**Information provided:**
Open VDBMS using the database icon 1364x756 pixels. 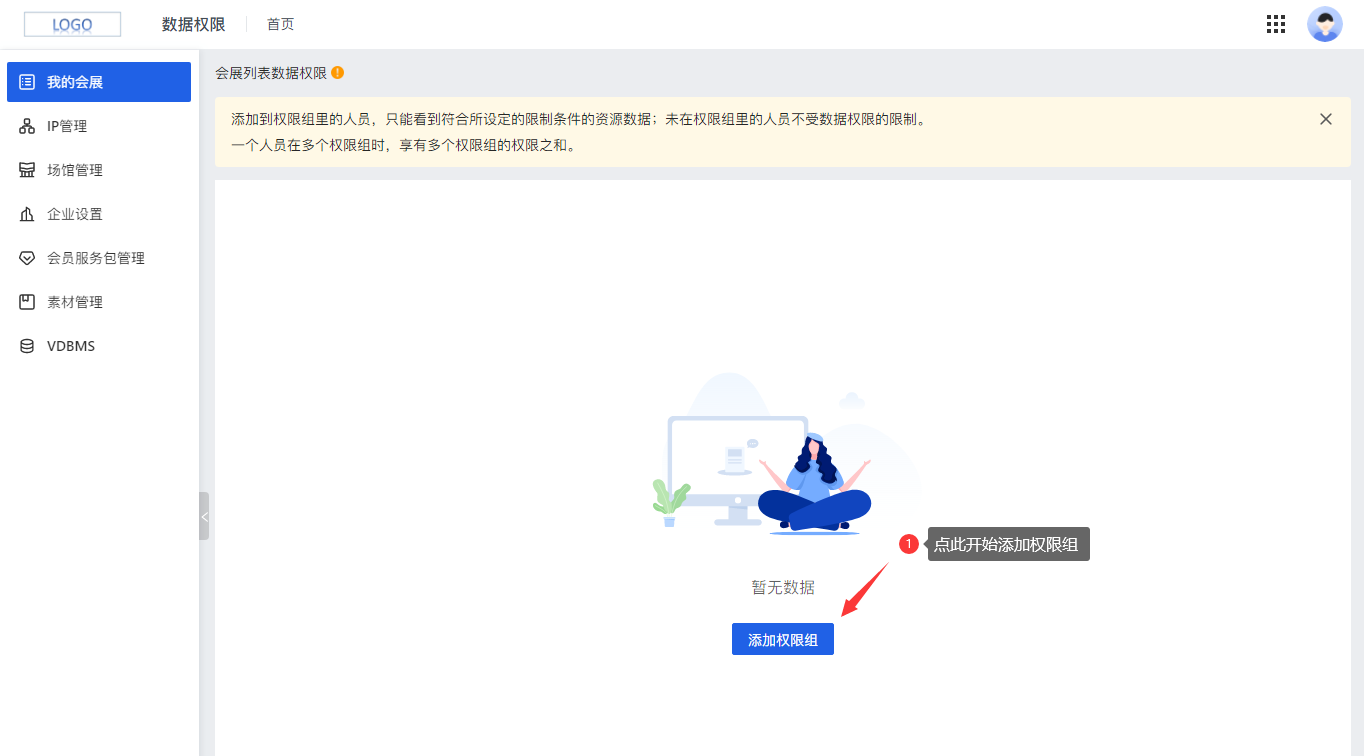click(27, 345)
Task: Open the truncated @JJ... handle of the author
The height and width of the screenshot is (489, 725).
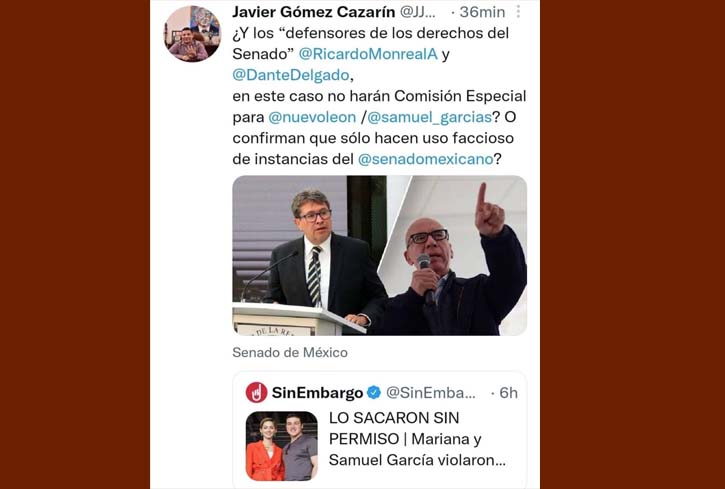Action: coord(418,12)
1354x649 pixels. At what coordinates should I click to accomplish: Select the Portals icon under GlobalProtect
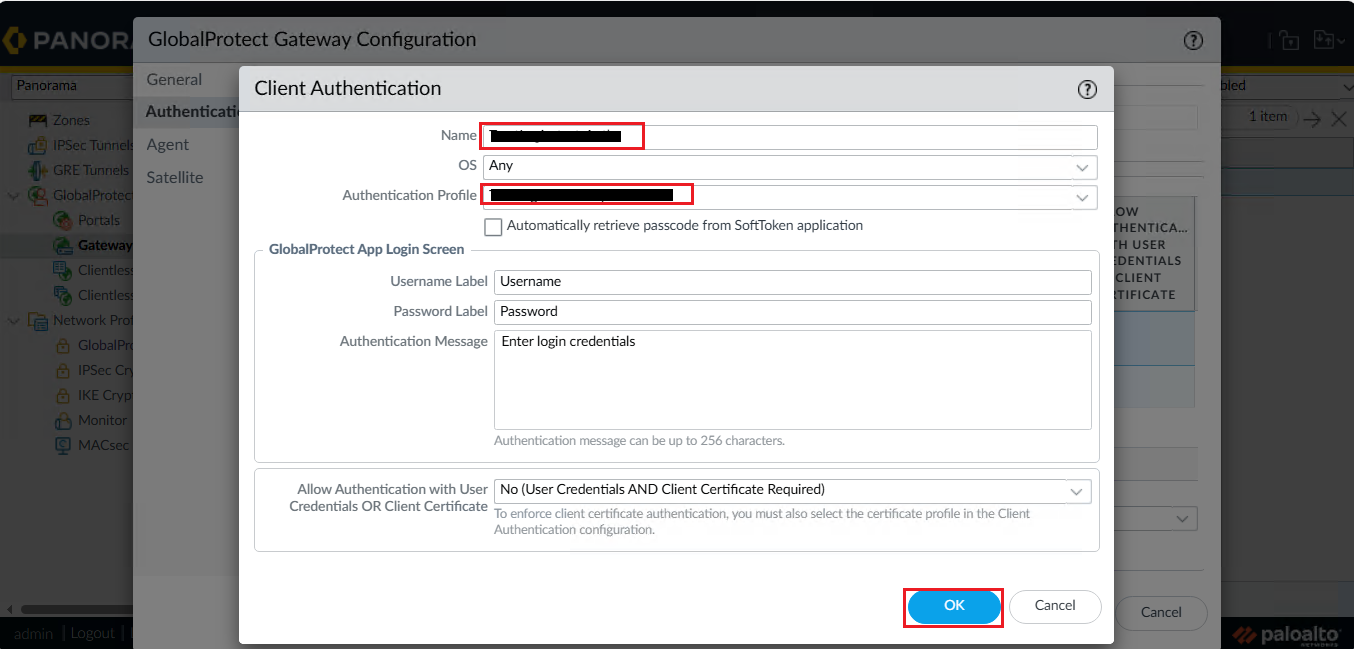62,220
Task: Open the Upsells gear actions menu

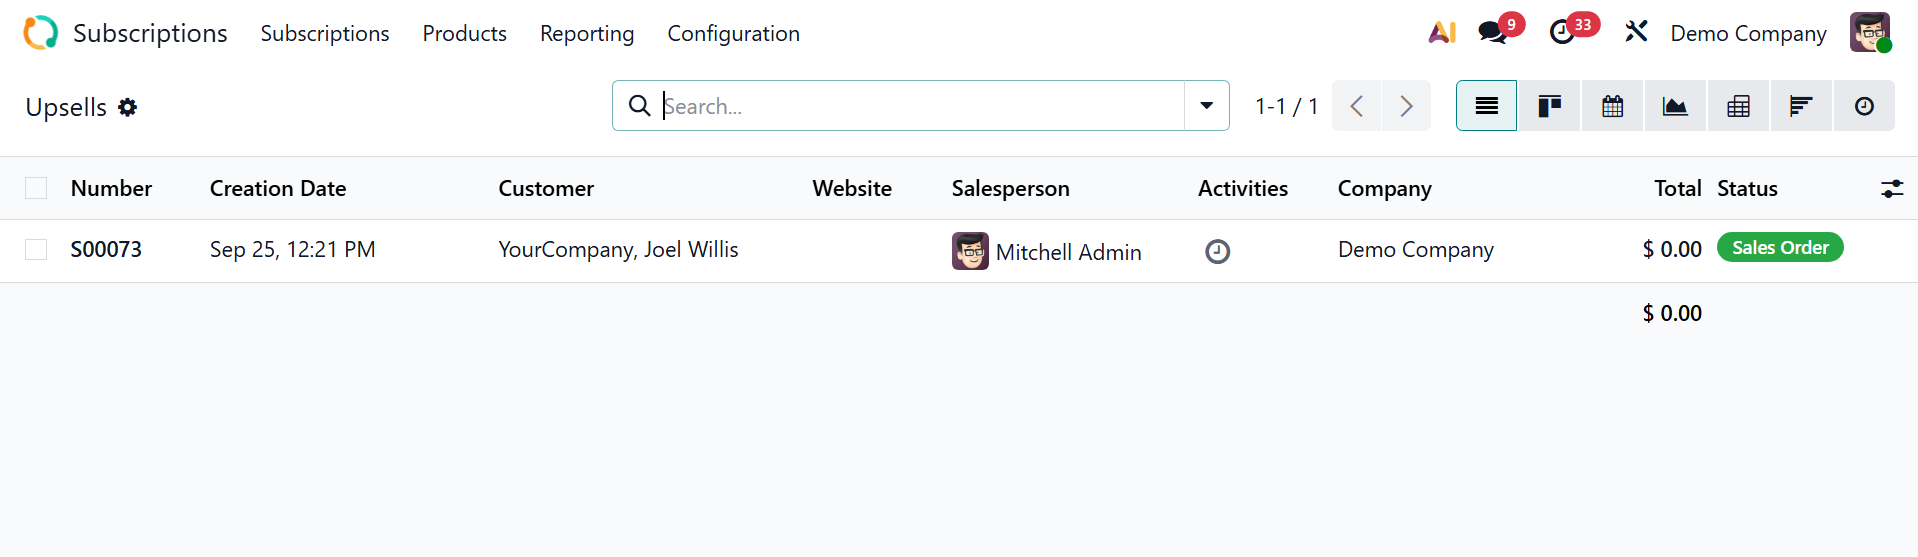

**About this task:** Each line from the one that holds "The height and" through the end of the material should be repeated exactly, and nothing more. Leave out any picture.

**Written solution:**
The height and width of the screenshot is (489, 725).
Action: coord(418,12)
1354x649 pixels. At what coordinates should I click to accomplish: Select the Portals icon under GlobalProtect
62,220
Task: Open the Upsells gear actions menu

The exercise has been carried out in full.